Canicule : lancement du collectif “Strasbourg au frais”, un mouvement citoyen pour mieux vivre les vagues de chaleur - ICI
Après les canicules de cet été, de nombreux Strasbourgeois ont rejoint le collectif "Strasbourg au frais" pour sa soirée de lancement ce lundi 7 septembre. Les groupes de travail thématiques ont déjà proposé plusieurs solutions pour s'adapter aux vagues de chaleur.
Publié le mardi 8 septembre 2026 à 21h31 Mis à jour le mercredi 9 septembre 2026 à 7h57
Après les canicules de cet été, de nombreux Strasbourgeois ont rejoint le collectif "Strasbourg au frais" pour sa soirée de lancement ce lundi 7 septembre. Les groupes de travail thématiques ont déjà proposé plusieurs solutions pour s'adapter aux vagues de chaleur.
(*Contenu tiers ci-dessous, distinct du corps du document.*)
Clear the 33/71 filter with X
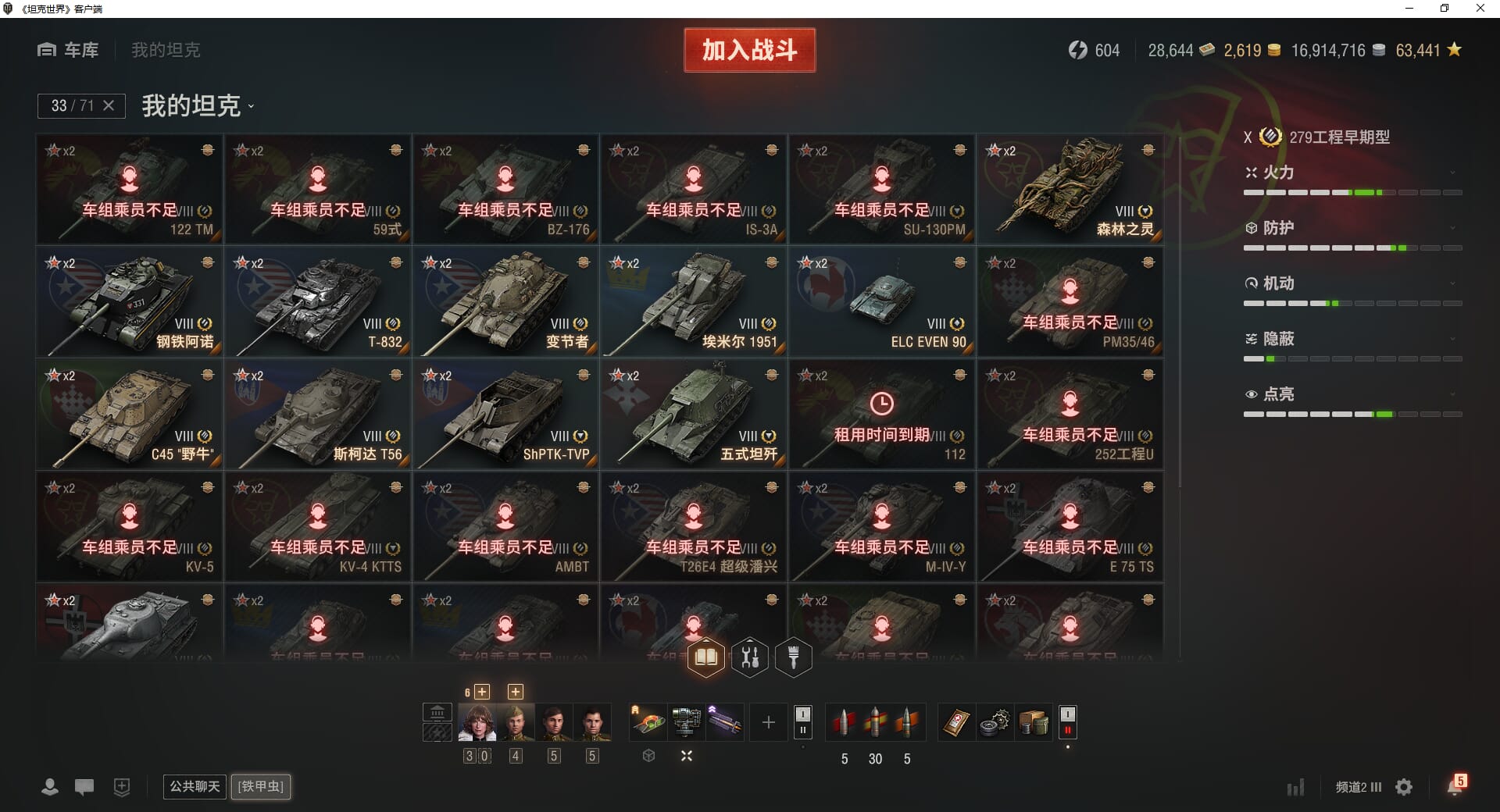1500x812 pixels. 109,105
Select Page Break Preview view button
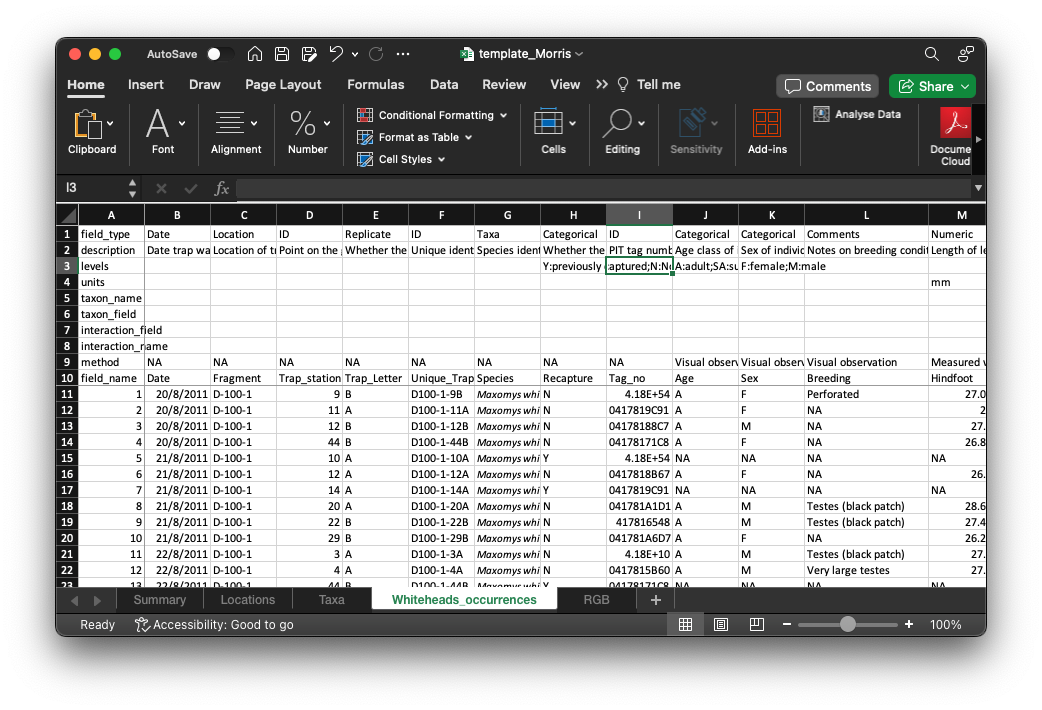The image size is (1042, 710). tap(757, 624)
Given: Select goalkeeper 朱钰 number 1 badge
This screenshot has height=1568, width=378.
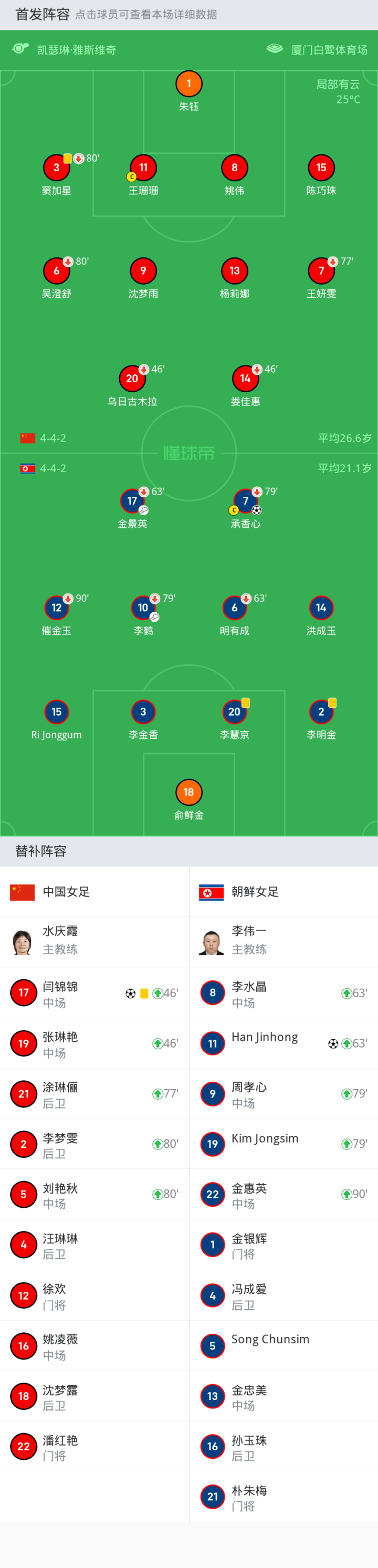Looking at the screenshot, I should click(x=188, y=84).
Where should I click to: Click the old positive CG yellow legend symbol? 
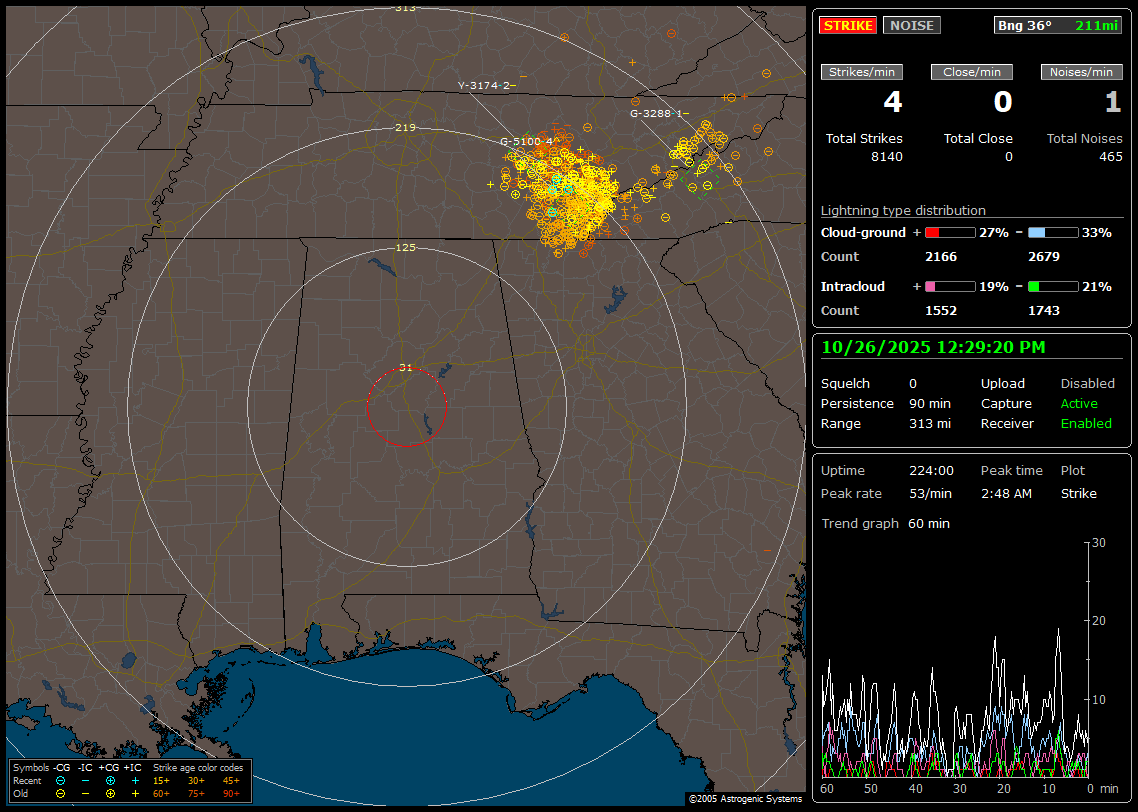tap(110, 793)
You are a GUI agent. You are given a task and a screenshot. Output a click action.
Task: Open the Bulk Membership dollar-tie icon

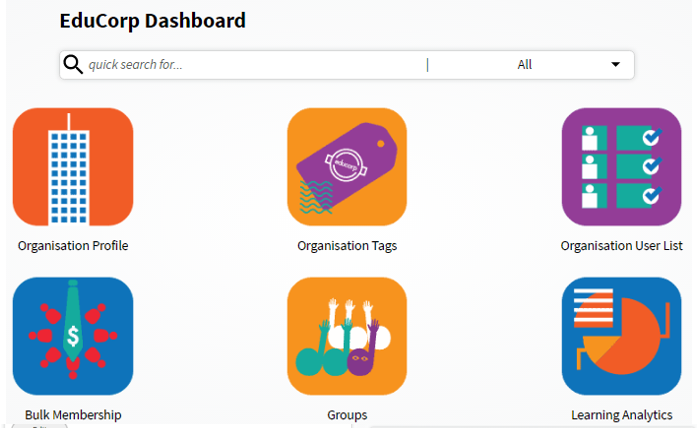click(x=73, y=336)
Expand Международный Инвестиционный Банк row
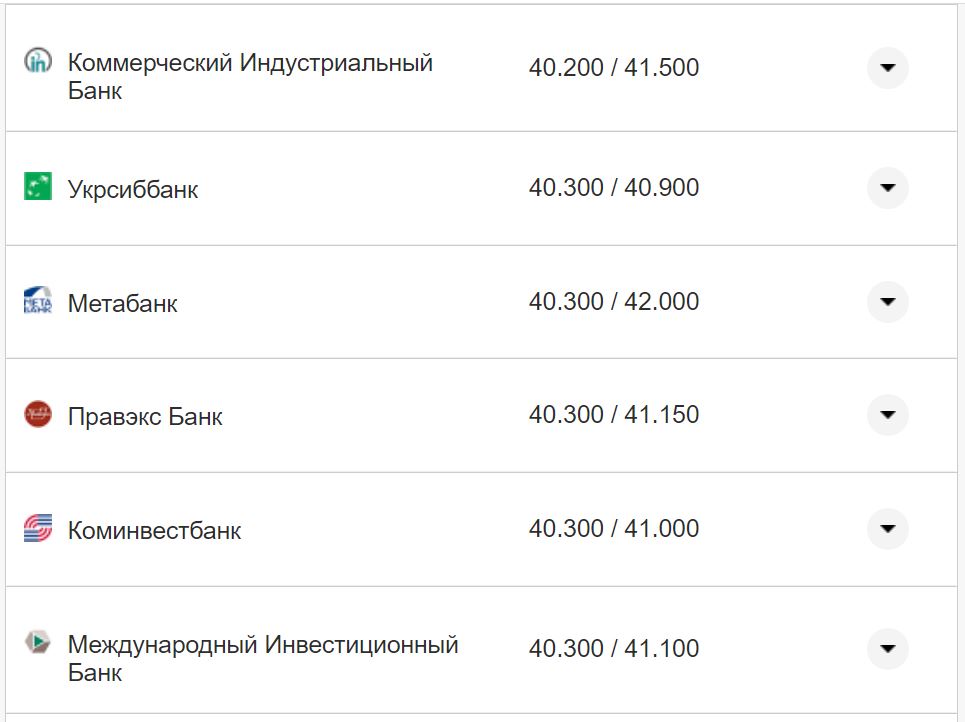This screenshot has width=965, height=722. tap(888, 648)
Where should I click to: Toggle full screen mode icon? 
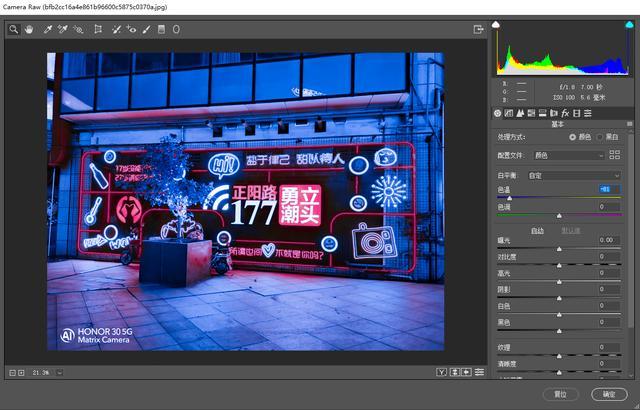[x=479, y=30]
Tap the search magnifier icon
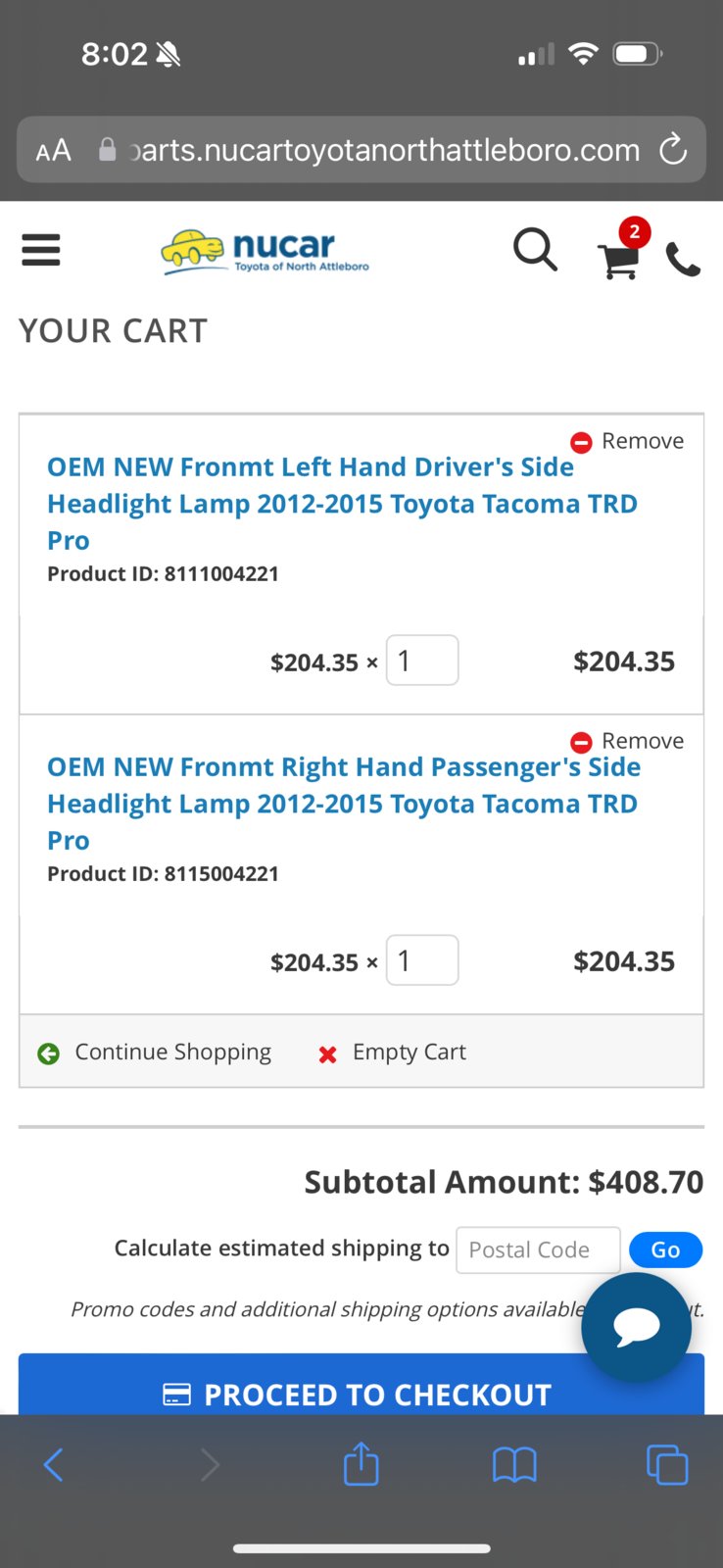This screenshot has width=723, height=1568. 535,250
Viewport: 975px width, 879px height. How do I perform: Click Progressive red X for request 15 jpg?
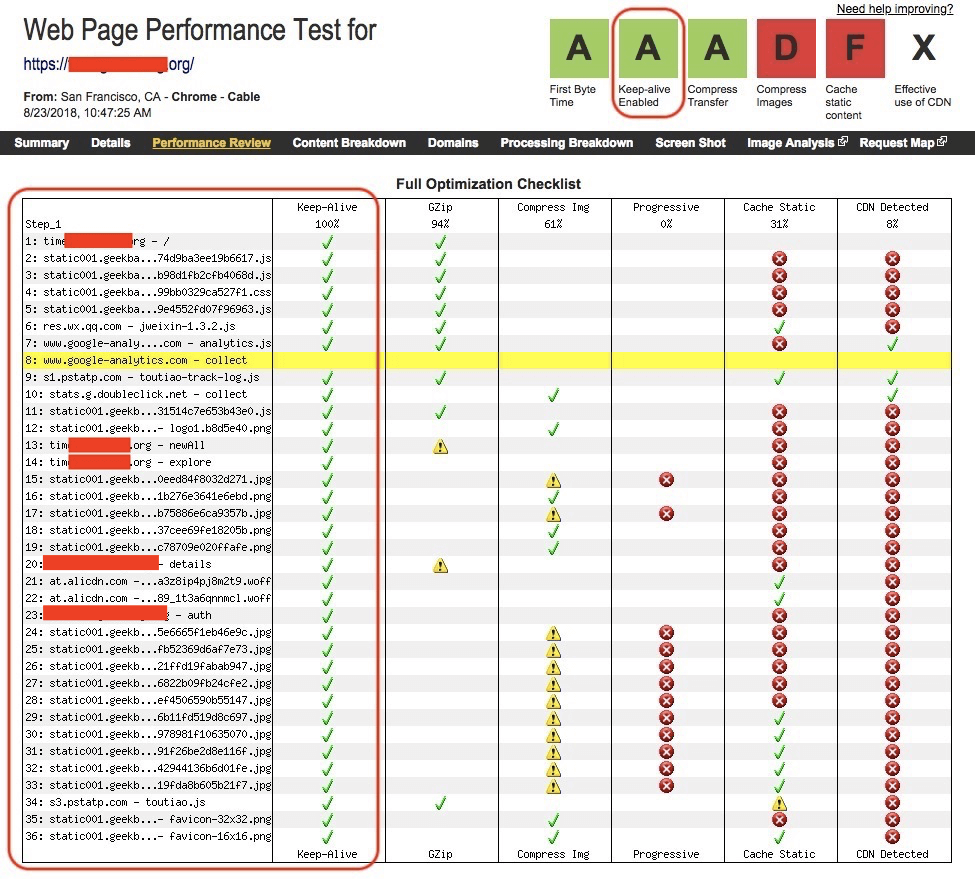coord(666,480)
Un énième record de température a été battu, mardi 8 septembre, 35 degrés à Strasbourg, du jamais-vu en 100 ans. La veille, c'était justement le jour de lancement du collectif "Strasbourg au frais". Les canicules de cet été ont été un véritable déclic pour beaucoup d'Alsaciens. Ils étaient nombreux, plus de 60, à s'être réunis au foyer Saint-Paul dans le quartier Koenigshoffen à Strasbourg.
Une prise de conscience
Parmi celles et ceux venus participer à cette première soirée, beaucoup de personnes qui n'étaient pas militantes avant ça. "Cet été, c'était un peu une prise de conscience, un déclenchement, parce que c'est la première fois que je ressentais autant les effets de la chaleur, comme beaucoup de gens je pense", raconte Niels. "En fait, le déclic, je l'ai dans la tête depuis longtemps, mais le passage à l'action, oui c'est maintenant", témoigne Christophe.
Partager le traumatisme des canicules
Beaucoup sont là tout d'abord pour partager leur vécu, comme Chloé, 39 ans, qui vivait encore à Paris cet été : "J'ai très mal vécu la canicule, j'ai beaucoup souffert. J'étais dans ma chambre de bonne sous les toits, il faisait plus de 35 degrés la nuit. Ça m'a créé beaucoup d'angoisses, j'ai peur de mourir maintenant".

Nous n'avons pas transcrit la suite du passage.